* BEGIN READING TEXT *

The game will be over when face recognition systems kick in universally. Then there will be no need to keep terabytes of useless video. Instead, a stream of face fingerprints would be stored forever, and the search across this database would be automated.
That will effectively be the end of legal anonymity in public.
As you can see, the more data they have, the more power to correlate it gives them. And if you are still not concerned, here is something else to think about.
Governments and Big Tech corporations are acutely interested in global data collection (although their reasons are different). Even when they are not looking for you or anyone in particular (at the moment), having collected as much information as possible is their very desirable goal.
Governments want control to make sure nothing threatens their power. They get there by making illegal everything they could, for the reasons of protecting the children, preventing terrorist attacks or some equally fear-inducing pretenses. But at the end of the day it is now you who are under complete control, and freedom of speech is outlawed. Does it surprise you that certain governments make VPNs illegal ?

* END READING TEXT *
* BEGIN RECORDS SHOWN *

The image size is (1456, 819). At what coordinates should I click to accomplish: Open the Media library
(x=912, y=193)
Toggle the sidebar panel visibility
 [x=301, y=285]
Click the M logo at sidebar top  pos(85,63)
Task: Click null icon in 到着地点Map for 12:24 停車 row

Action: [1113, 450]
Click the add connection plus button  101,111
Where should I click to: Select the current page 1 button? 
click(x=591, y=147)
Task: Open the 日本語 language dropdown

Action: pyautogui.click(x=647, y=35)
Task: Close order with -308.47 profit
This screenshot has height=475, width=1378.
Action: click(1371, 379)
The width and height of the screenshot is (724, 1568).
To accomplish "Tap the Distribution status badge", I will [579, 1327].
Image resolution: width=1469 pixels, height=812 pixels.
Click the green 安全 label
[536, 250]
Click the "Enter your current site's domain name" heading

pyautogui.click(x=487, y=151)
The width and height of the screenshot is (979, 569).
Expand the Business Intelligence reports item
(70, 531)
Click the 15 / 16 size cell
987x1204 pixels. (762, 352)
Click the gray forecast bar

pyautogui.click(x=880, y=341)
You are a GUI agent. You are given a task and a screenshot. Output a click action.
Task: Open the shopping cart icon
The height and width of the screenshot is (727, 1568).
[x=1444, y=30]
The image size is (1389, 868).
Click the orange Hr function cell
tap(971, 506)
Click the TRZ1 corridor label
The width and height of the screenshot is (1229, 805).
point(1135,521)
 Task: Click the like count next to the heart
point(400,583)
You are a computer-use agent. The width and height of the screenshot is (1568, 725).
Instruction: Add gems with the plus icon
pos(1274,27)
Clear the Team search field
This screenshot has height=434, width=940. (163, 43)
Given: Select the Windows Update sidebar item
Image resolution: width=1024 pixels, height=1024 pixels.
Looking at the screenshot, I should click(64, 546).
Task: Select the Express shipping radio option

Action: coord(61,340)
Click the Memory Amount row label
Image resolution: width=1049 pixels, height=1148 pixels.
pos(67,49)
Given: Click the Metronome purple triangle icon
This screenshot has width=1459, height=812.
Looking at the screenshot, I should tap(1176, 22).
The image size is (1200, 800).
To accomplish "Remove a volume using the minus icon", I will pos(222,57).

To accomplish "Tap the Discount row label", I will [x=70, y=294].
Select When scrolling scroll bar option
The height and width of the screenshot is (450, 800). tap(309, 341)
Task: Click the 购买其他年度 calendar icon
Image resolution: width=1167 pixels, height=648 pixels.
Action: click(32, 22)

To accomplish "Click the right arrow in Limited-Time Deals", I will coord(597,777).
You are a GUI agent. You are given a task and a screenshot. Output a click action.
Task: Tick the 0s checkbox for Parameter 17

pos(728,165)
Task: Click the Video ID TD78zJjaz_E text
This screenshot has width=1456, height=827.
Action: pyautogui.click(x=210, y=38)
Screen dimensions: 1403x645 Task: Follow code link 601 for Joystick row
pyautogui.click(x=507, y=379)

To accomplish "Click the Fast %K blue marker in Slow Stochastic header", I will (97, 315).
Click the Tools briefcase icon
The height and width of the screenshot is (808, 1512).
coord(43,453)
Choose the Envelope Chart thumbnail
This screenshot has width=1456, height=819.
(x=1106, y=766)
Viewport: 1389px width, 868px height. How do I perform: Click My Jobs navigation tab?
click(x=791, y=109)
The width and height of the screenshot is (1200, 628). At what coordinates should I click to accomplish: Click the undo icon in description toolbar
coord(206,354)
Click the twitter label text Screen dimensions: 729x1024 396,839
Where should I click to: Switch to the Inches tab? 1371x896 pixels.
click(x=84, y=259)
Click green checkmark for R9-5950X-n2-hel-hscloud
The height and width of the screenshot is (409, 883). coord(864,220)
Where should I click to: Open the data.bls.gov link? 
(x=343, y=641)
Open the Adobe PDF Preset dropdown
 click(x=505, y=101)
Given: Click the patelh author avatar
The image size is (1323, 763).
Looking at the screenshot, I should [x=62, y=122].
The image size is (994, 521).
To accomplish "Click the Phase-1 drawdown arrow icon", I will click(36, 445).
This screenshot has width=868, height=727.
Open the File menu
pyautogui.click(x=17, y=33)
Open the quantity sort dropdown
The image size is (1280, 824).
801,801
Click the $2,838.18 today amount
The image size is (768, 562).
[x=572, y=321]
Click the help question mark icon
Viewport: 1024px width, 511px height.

* END RECORDS SHOWN *

WRITTEN REQUEST A
Please retype the passage on data collection from "Governments and Big" to "very desirable goal.".
WRITTEN REQUEST B
List the pretenses that the passage on data collection says governments give for making things illegal.
The rows can be left aside.

EXERCISE SOLUTION A
Governments and Big Tech corporations are acutely interested in global data collection (although their reasons are different). Even when they are not looking for you or anyone in particular (at the moment), having collected as much information as possible is their very desirable goal.

EXERCISE SOLUTION B
- protecting the children
- preventing terrorist attacks
- some equally fear-inducing pretenses